Activity A
In the records, copy word for word every line from the one containing "Find the location of a particular element." through the one containing "Describe the element at coordinates (1216, 334)", including both of those lines.

::::::::

Monica Zoltanski’s historic 21-vote win will stand, but ranked choice voting may face more questions.

(Courtesy photo) Sandy Mayor-elect Monica Zoltanski.

Sandy leaders dropped their request for a recount and accepted the razor-tight mayoral election results Monday in a terse meeting that ended in just a few minutes.

That means City Council member Monica Zoltanski is now the mayor-elect.

She won by 21 votes, besting businessman Jim Bennett who came in second. There were six other challengers in this ranked choice voting race, which was the largest in Salt Lake County this election cycle.

Zoltanski will become Sandy’s first female mayor, which she called “a huge honor.”

“I just have a 21-day bottle of champagne on ice,” she said after the meeting. “I can finally uncork it tonight.”

The results were accepted Monday by the board of canvassers, which includes the City Council and outgoing Mayor Kurt Bradburn. The vote was unanimous, with Zoltanski joining the rest of the board in voting to accept the results.

In the motion, council member Marci Houseman said, “There is some ambiguity in Utah law concerning the mandatory recount threshold and recount process related to ranked choice voting.” But the board relied on advice from the lieutenant governor’s office, which oversees elections in the state.

The move comes after days of back-and-forth over a potential recount. The City Council previously voted to request one believing that if the race was closer than 57 votes, that a recount was in order.

But longtime Salt Lake County Clerk Sherrie Swensen argued that the 21-vote gap was just outside of the margin for a mandatory recount. That margin is determined by a complex formula, and in this race, Swensen said, it came to 19 votes.

Lt. Gov. Deidre Henderson, the state’s chief elections official, weighed in over the weekend, and agreed with Swensen’s math.

“The final vote count falls outside the mandatory recount threshold,” Henderson wrote. “A recount is not mandatory, but it is also not prohibited by law if the county clerk wishes to conduct one at her discretion.”

Swensen disagrees with that. She said clerks have always used a threshold to determine if a recount was possible and, in this case, the race didn’t meet that threshold. She told Sandy she couldn’t do a full recount.

“When they talk about at our discretion, could you even imagine how problematic that would be,” Swensen said. ”Could you imagine what a Pandora’s box that could open if we, at our discretion, started doing recounts.”

(Courtesy photo) Jim Bennett lost the Sandy's mayoral race by 21 votes.

Bennett, who was two votes shy of the mandatory recount, wanted to see the votes tallied again, even though he had previously conceded to Zoltanski and didn’t expect the results to change.

Bennett had told The Salt Lake Tribune his request for a recount got “shot down” before Henderson got involved, and he was talking to his lawyers about his options. Reached Monday evening after the election results were certified, Bennett texted “I don’t have anything to say.”

Last week, when the Sandy board of canvassers called for a recount, Zoltanski recused herself, not wanting to be the deciding vote in her own election. Zoltanski reached out to Henderson asking her to issue an opinion on the recount issue.

Henderson not only sided with Swensen on the threshold, but she also noted that Bradburn, the outgoing mayor, should vote as a member of the board of canvassers.

Houseman said that opinion carried weight with the City Council and ended the debate over whether to continue seeking a recount.

Zoltanski felt comfortable voting to certify the election because it was an unanimous decision.

“It is fair to say this election had more twists and turns than a roller coaster at Lagoon,” she said, adding that Sandy residents should feel reassured that the elected representatives worked together to accept the results.

::::::::

Activity B
List every person named in the article about the Sandy mayoral election.

::::::::

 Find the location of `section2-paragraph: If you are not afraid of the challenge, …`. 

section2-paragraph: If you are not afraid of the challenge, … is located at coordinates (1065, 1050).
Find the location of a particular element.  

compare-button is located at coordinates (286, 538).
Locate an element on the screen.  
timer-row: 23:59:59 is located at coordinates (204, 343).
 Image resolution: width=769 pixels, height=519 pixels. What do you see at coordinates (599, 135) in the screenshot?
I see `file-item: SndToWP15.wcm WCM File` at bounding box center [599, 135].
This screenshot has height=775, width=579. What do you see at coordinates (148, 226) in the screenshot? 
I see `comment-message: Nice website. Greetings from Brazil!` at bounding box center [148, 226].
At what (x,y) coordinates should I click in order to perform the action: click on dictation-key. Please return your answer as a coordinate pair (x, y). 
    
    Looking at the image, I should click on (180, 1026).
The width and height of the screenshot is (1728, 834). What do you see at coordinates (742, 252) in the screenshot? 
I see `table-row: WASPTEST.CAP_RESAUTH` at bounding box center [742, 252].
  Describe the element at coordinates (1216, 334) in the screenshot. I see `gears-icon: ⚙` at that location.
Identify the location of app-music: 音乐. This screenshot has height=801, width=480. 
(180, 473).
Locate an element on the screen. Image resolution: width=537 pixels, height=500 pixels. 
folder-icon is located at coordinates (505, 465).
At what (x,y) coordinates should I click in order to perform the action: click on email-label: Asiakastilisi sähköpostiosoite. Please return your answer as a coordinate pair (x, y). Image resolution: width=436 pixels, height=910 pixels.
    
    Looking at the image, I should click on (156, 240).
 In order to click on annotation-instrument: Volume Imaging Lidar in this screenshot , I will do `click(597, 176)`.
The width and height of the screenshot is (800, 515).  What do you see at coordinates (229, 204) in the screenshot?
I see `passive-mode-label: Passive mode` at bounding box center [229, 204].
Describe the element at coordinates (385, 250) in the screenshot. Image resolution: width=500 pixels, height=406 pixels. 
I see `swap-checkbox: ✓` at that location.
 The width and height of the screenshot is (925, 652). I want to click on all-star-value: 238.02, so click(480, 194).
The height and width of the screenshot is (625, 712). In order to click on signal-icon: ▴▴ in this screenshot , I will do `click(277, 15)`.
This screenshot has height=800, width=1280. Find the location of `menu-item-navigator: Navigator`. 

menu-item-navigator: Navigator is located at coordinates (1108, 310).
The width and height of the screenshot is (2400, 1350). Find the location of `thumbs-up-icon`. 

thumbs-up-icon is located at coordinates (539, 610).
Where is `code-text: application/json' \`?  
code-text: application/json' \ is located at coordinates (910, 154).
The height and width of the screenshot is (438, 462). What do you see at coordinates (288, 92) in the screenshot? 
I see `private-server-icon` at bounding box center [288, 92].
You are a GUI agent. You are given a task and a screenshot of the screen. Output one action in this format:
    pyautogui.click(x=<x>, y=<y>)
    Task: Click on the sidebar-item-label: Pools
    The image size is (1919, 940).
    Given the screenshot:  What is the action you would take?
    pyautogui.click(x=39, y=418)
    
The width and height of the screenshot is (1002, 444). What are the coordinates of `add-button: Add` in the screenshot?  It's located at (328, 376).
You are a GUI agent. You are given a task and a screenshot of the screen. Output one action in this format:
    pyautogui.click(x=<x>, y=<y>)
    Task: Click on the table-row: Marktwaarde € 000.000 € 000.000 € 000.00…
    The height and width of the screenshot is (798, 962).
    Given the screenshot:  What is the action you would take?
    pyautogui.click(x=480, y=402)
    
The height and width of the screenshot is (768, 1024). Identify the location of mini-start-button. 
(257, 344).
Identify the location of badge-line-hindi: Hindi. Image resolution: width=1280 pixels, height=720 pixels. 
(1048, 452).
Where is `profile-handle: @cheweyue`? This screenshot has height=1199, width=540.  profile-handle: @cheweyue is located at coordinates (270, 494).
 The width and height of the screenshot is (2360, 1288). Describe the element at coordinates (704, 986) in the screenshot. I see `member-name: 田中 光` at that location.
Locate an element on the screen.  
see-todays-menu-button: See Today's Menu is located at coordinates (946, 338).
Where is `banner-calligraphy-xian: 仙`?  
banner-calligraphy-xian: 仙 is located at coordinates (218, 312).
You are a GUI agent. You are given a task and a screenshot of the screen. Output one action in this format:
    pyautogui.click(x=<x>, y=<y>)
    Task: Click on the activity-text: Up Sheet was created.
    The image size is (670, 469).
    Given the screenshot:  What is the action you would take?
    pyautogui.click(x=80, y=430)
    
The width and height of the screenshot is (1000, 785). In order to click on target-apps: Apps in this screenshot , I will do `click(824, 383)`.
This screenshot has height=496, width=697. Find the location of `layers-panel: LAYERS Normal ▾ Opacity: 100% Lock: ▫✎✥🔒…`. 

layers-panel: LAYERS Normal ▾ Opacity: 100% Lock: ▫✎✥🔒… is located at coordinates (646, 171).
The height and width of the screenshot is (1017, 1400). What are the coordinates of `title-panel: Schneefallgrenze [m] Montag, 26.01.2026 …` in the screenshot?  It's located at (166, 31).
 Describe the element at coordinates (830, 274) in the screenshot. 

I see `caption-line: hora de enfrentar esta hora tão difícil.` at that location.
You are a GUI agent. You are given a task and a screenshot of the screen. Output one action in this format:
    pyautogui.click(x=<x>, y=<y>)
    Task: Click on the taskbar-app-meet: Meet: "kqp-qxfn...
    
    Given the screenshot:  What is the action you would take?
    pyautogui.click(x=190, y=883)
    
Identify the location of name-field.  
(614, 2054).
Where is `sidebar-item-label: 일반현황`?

::::::::

Final answer A
Find the location of a particular element.  

compare-button is located at coordinates (286, 538).
Locate an element on the screen.  
timer-row: 23:59:59 is located at coordinates (204, 343).
 Image resolution: width=769 pixels, height=519 pixels. What do you see at coordinates (599, 135) in the screenshot?
I see `file-item: SndToWP15.wcm WCM File` at bounding box center [599, 135].
This screenshot has height=775, width=579. What do you see at coordinates (148, 226) in the screenshot? 
I see `comment-message: Nice website. Greetings from Brazil!` at bounding box center [148, 226].
At what (x,y) coordinates should I click in order to perform the action: click on dictation-key. Please return your answer as a coordinate pair (x, y). 
    
    Looking at the image, I should click on (180, 1026).
The width and height of the screenshot is (1728, 834). What do you see at coordinates (742, 252) in the screenshot? 
I see `table-row: WASPTEST.CAP_RESAUTH` at bounding box center [742, 252].
  Describe the element at coordinates (1216, 334) in the screenshot. I see `gears-icon: ⚙` at that location.

Final answer B
Monica Zoltanski
Jim Bennett
Kurt Bradburn
Marci Houseman
Sherrie Swensen
Deidre Henderson